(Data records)

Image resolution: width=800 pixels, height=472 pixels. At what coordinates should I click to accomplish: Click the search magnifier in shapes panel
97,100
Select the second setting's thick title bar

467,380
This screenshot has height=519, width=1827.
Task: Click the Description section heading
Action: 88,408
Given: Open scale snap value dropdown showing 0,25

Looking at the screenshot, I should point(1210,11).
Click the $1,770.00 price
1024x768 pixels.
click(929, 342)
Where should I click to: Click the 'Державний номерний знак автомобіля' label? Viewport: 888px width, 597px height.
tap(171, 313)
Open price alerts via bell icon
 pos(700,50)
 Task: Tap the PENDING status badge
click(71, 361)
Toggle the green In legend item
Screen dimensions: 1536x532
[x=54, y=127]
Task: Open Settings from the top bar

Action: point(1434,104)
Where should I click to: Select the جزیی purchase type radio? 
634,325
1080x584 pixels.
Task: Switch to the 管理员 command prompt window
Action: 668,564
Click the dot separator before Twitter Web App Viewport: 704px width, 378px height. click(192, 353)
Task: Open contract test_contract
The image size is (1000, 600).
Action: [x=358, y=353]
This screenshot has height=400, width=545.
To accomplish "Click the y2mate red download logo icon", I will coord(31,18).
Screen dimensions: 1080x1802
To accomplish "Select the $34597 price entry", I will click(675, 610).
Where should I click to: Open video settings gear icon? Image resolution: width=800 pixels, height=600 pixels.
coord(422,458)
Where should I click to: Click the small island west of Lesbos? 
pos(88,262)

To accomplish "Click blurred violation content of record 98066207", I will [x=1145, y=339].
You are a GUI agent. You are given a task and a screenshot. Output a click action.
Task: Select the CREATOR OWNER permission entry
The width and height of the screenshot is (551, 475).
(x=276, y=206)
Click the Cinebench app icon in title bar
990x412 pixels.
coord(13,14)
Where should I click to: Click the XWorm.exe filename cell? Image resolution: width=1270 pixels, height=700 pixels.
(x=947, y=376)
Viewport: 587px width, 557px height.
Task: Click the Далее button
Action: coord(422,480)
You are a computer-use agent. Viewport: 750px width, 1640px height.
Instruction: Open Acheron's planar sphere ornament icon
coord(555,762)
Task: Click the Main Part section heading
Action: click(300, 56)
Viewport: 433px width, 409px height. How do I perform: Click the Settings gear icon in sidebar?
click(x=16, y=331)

* WORK TO BE COMPLETED: This exercise asks for an exact repeat of the lines from the one holding "990x412 pixels." through the end of the data above.

* FINISHED EXERCISE:
990x412 pixels.
coord(13,14)
Where should I click to: Click the XWorm.exe filename cell? Image resolution: width=1270 pixels, height=700 pixels.
(x=947, y=376)
Viewport: 587px width, 557px height.
Task: Click the Далее button
Action: coord(422,480)
You are a computer-use agent. Viewport: 750px width, 1640px height.
Instruction: Open Acheron's planar sphere ornament icon
coord(555,762)
Task: Click the Main Part section heading
Action: click(300, 56)
Viewport: 433px width, 409px height. How do I perform: Click the Settings gear icon in sidebar?
click(x=16, y=331)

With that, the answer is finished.